NEW YORK, NY.- Summer is when Salzburg, the compact Austrian city of medieval alleys, majestic Alpine views and just 150,000 residents, bursts to life. The century-old Salzburg Festival, a six-week celebration of classical music, opera and theater, is in full swing until the end of August, giving music lovers yet another reason to make a pilgrimage to Mozart’s birthplace. The neo-baroque Salzburg State Theater, one of the festival’s main stages, is fresher after a renovation, and more historic sites are undergoing renewal. What may well be Europe’s oldest restaurant is rejuvenated every year with stylish, contemporary decor. And a 17th-century palace, with a new restaurant offering contemporary Austrian dishes under the stars, shows how comfortably tradition and innovation coexist in Salzburg.

ITINERARY

Friday

4 p.m. | Walk off dessert


Start your weekend exploring the area on the right bank of the River Salzach. Sample Salzburger nockerl (13 euro, or $14), a light, custardy souffle filled with tart raspberry sauce, at Cafe Habakuk on the Linzergasse, a bustling street. It’s worth the 20-minute preparation time. Afterward, walk it off on the Kapuzinerberg, a tree-shrouded mountain that rises 2,100 feet above the Salzach. It’s a steep yet quick hike up a path named after Stefan Zweig, the writer who once lived here, to the Hettwer-Bastion, a lookout with a majestic view of the Festung Hohensalzburg fortress. From there, follow the stairs down to the Steingasse, a narrow 16th-century street. Poke your head into Antiquariat Weinek, a rare-book shop and gallery, even if you can’t afford any of its treasures.

6 p.m. | Alfresco art

“Sit on a chair,” and “lose track of time”: These are Serbian artist Marina Abramovic’s instructions to viewers of “Spirit of Mozart” — a nearly 50-foot-tall metal chair along with eight regular-size ones — beside the Staatsbrücke bridge. The installation is one of a dozen, by various artists, in Salzburg’s Walk of Modern Art, a free public art trail. Crossing the river, look for Brigitte Kowanz’s “Beyond Recall,” composed of illuminated, mirrored cubes, that commemorates the laborers whom the Nazis forced to build the bridge. On Max Reinhardt Platz, a square named for one of the Salzburg Festival’s founders, enter the white structure that houses German artist Anselm Kiefer’s “A.E.I.O.U,” a haunting work about the nature of time. Erwin Würm’s bronze sculptures of cucumbers nearby are in a decidedly lighter vein.

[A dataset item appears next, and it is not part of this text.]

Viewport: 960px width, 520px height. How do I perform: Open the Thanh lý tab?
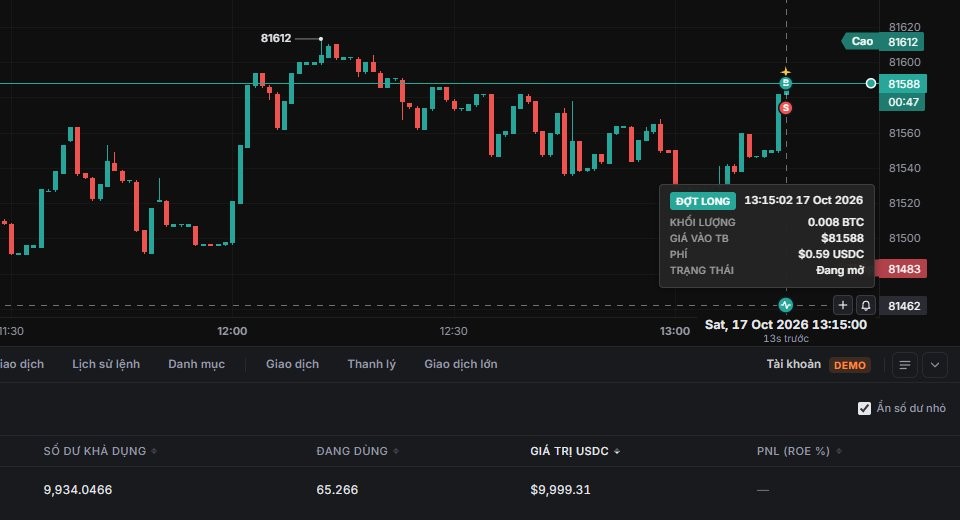click(372, 364)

7 p.m. | Alpine flavors and views

Dine in a 17th-century palace with the Alps as your backdrop at Merkel und Merkel, a restaurant opened by a husband-and-wife chef team last year on a bucolic estate, about a mile south of the city center. Choose between three to six courses (64 to 94 euros) of Austrian and European dishes, including many classics. The changing menu might feature a hearty yet refreshing tomato-vanilla soup; local char served on a bed of fregola sarda, a beadlike Sardinian pasta; and a tender saddle of veal served with chanterelles and cauliflower puree. Getting through all the courses can take a while, but you’ll be glad to linger as dusk descends on the elegant grounds and the sky fills up with stars. Reservations recommended.

Saturday

9 a.m. | In Mozart’s footsteps


Before getting lost in the Altstadt (Old Town), visit Mozart’s birthplace, the apartment on the long Getreidegasse alley where the composer was born in 1756. See the miniature violin Mozart received at 6, intricate set designs from productions of his operas and an immersive installation exploring his “Jupiter” Symphony, his 41st and last. Admission 15 euros, or free with a Salzburg Card. Then, if you’re inspired by the locals in traditional Austrian wear, head to Salzburger Heimatwerk, a tailoring and dressmaking workshop for nearly 80 years. Its wares aren’t cheap (the dirndls are in the 1,000-euro range) but last a lifetime. If you need a pick-me-up, enjoy a “kaffee und kuchen,” or coffee and cake (about 5 euros each), at Tomaselli, an elegant coffeehouse since 1703, adorned with dark wood and oil paintings. Or visit 220Grad Rupertinum, one of Salzburg’s modern specialty cafes.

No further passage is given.